EMBALLAGE. Le jeu de mot était facile, reconnaissons-le, mais il est justifié. Dans le secteur fort sinistré du carton, la PME alsacienne Fellmann Cartonnages de Soultz (Haut-Rhin) se distingue par sa croissance continue.

On avait connu Pascal Fellmann dans une pièce d’arrière-cour d’une rue discrète de centre-ville à Guebwiller, on le retrouve 10 ans plus tard dans un vaste bureau surplombant les machines flambant neuves d’une usine qui s’affiche en grand dans la zone industrielle de Soultz (Haut-Rhin), quelques kilomètres plus loin.

Entre temps, sa société de cartons d’emballage a survécu à la vague de fond qui a divisé par quatre le nombre de fabricants français dans cette branche. Mieux que survécu : Fellmann Cartonnages n’a cessé de grandir en effectifs et en taille pour atteindre 140 salariés et 31 millions d’€ de chiffre d’affaires à la fin 2011, soit 17 % de plus qu’en 2010.

Seule la crise de 2009 a causé un léger recul de 2 %. L’évolution est à la mesure de l’être qui l’incarne : 16 ans après avoir repris l’entreprise de son grand-père, le jeune homme qui faisait un peu figure "d’insensé" en croyant à l’avenir de la profession, s’est mû en un président de 44 ans, dans la force de l’âge.

La recette du succès tient en deux ingrédients de base, selon lui.

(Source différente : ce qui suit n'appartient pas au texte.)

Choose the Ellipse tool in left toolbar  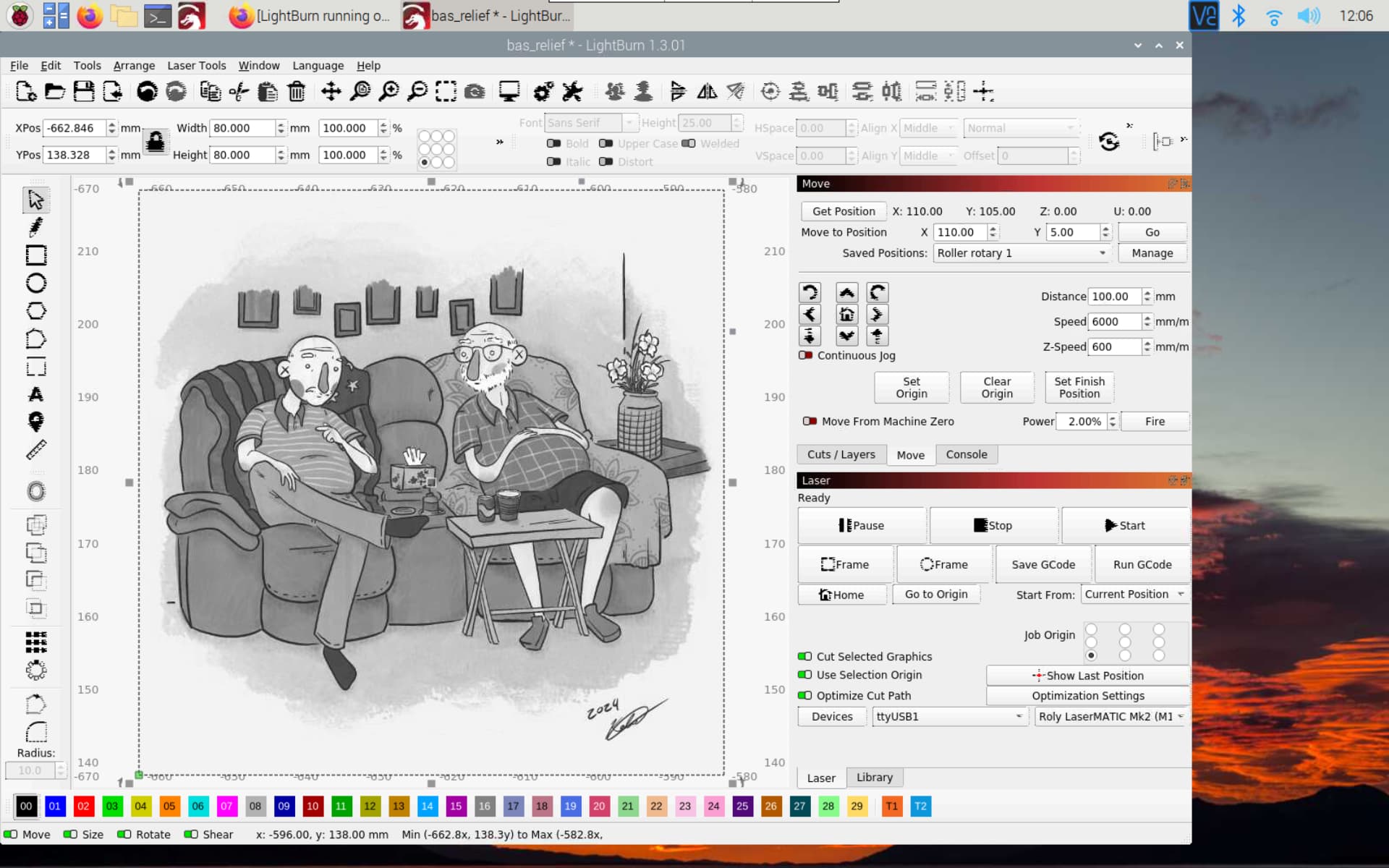(35, 283)
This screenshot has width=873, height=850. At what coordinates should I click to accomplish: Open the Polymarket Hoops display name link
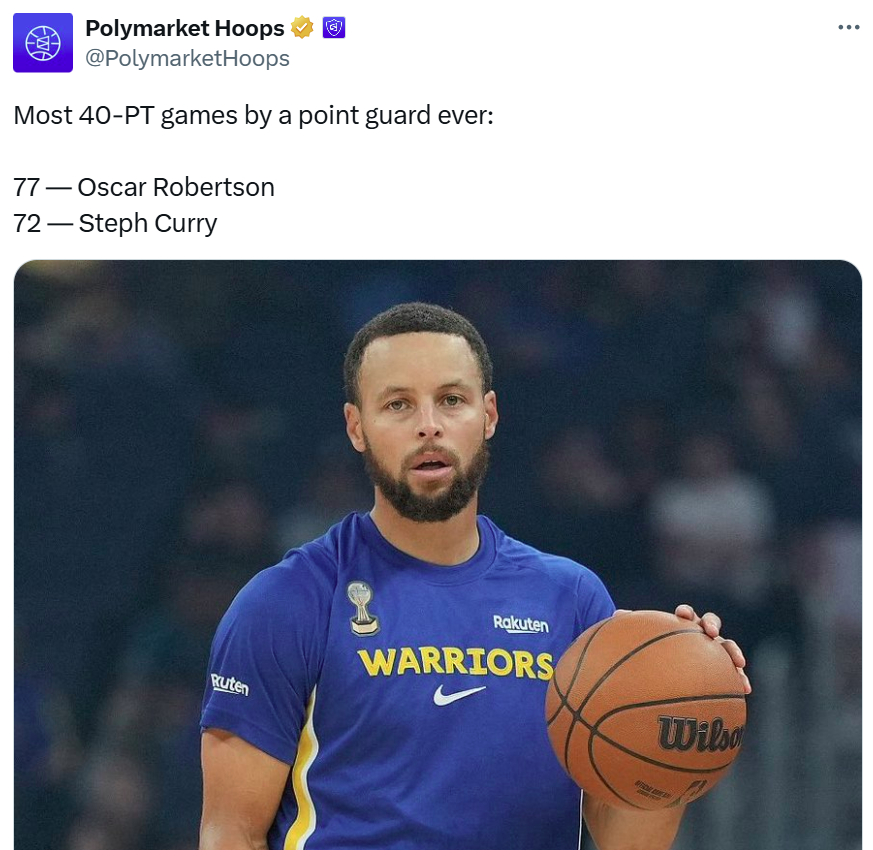pyautogui.click(x=185, y=29)
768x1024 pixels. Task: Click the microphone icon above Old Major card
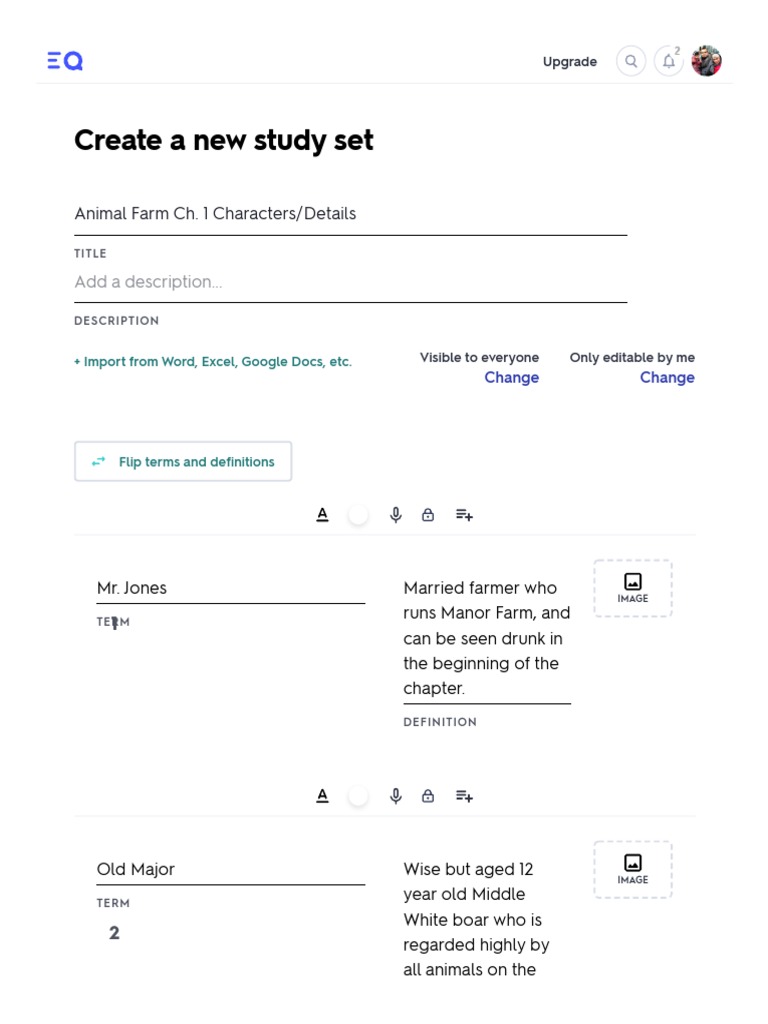396,796
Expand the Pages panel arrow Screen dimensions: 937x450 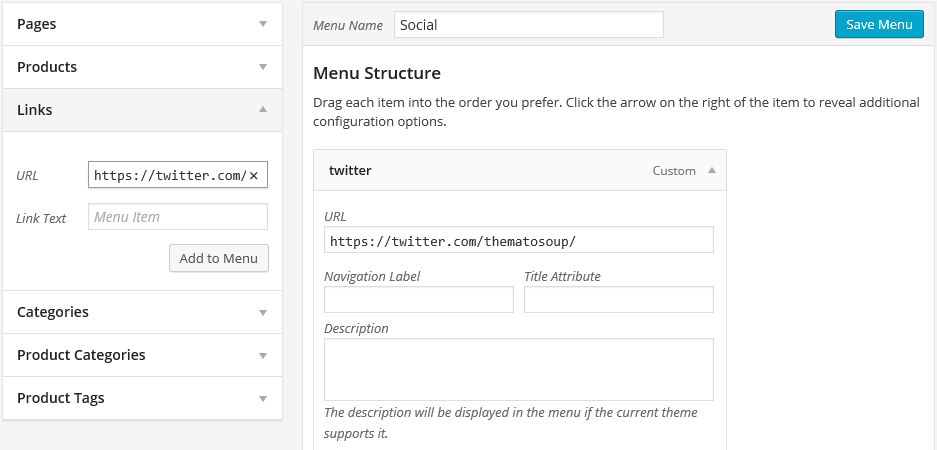pos(262,24)
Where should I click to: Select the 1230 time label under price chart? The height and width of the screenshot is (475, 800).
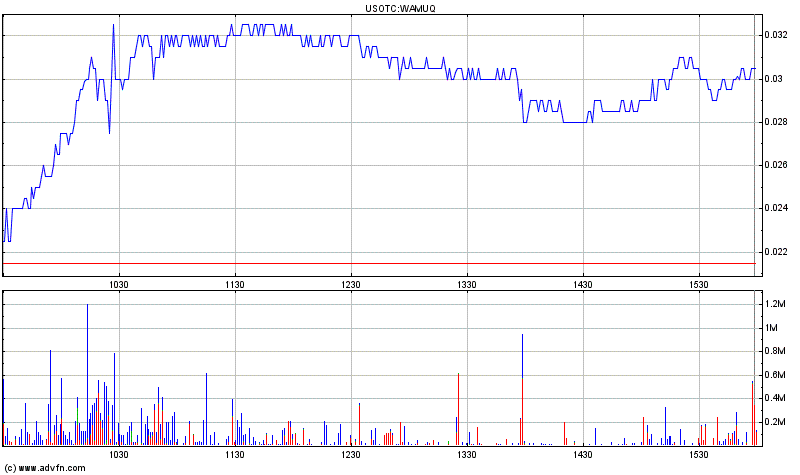coord(350,285)
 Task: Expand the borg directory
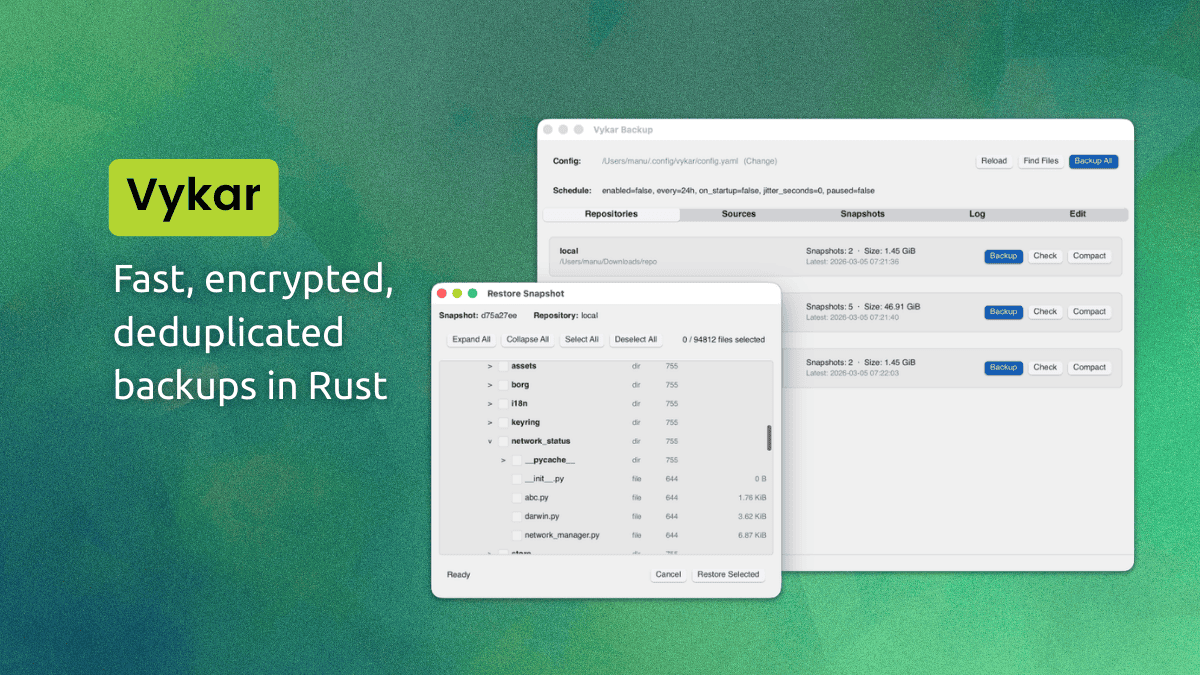click(x=489, y=384)
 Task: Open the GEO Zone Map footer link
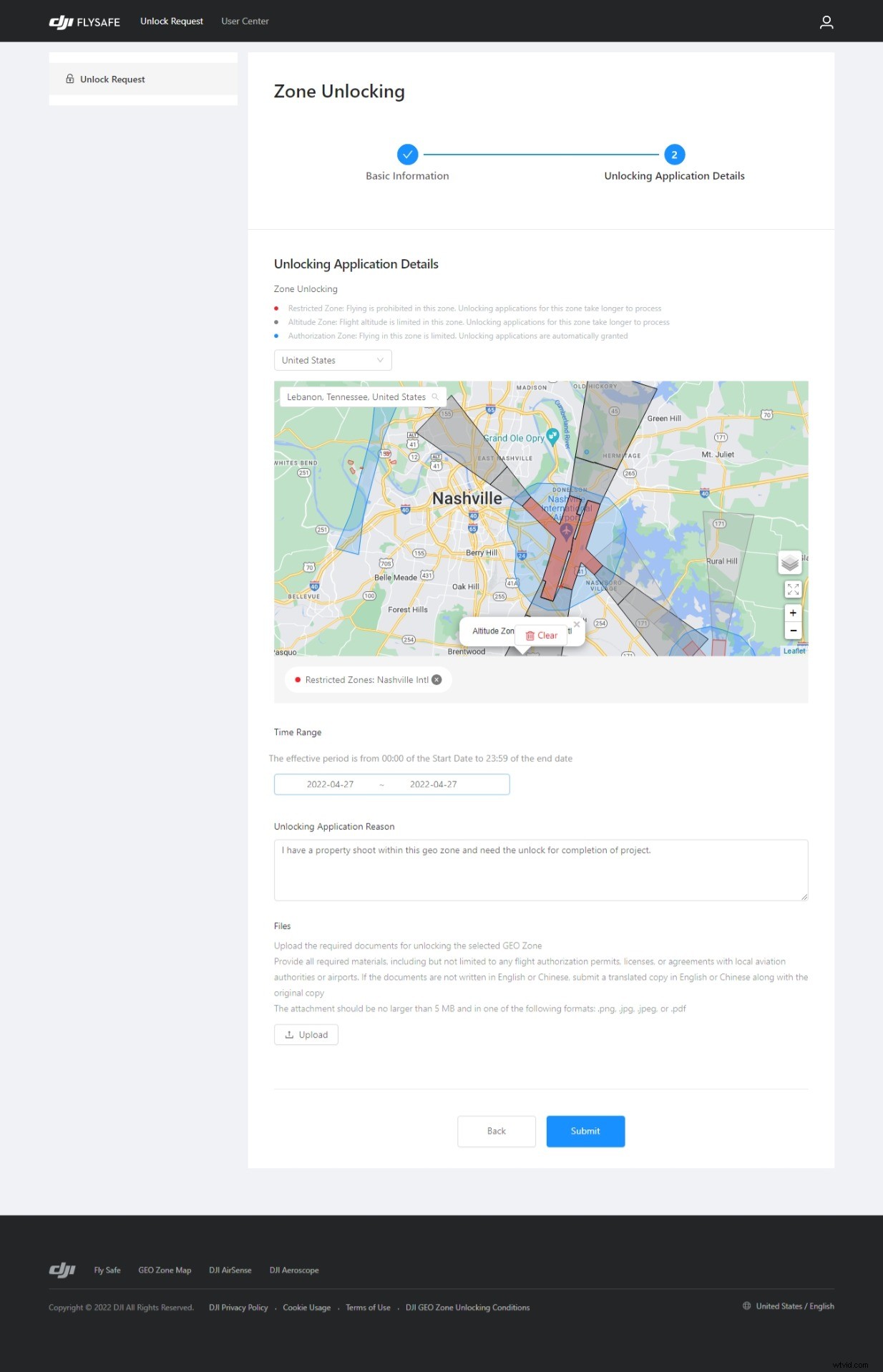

D’abord une «capacité à réussir la reprise d’entreprises en difficulté». Sur ce point, Pascal Fellmann n’en dira pas plus.

Les faits : Fellmann a d’abord repris 2 sociétés alsaciennes en 1998 et 2001 pour former l’entité actuelle d’une centaine de salariés regroupée à Soultz. Puis à l’automne 2006, il a jeté son dévolu sur l’ex-usine Saint-Germain-Emballages à Villeneuve-Saint-Germain en Picardie. Une belle signature d’antan laissée à l’abandon pendant 5 ans, cédée par le groupe scandinave AR Carton avant de connaître une reprise avortée et d’être liquidée.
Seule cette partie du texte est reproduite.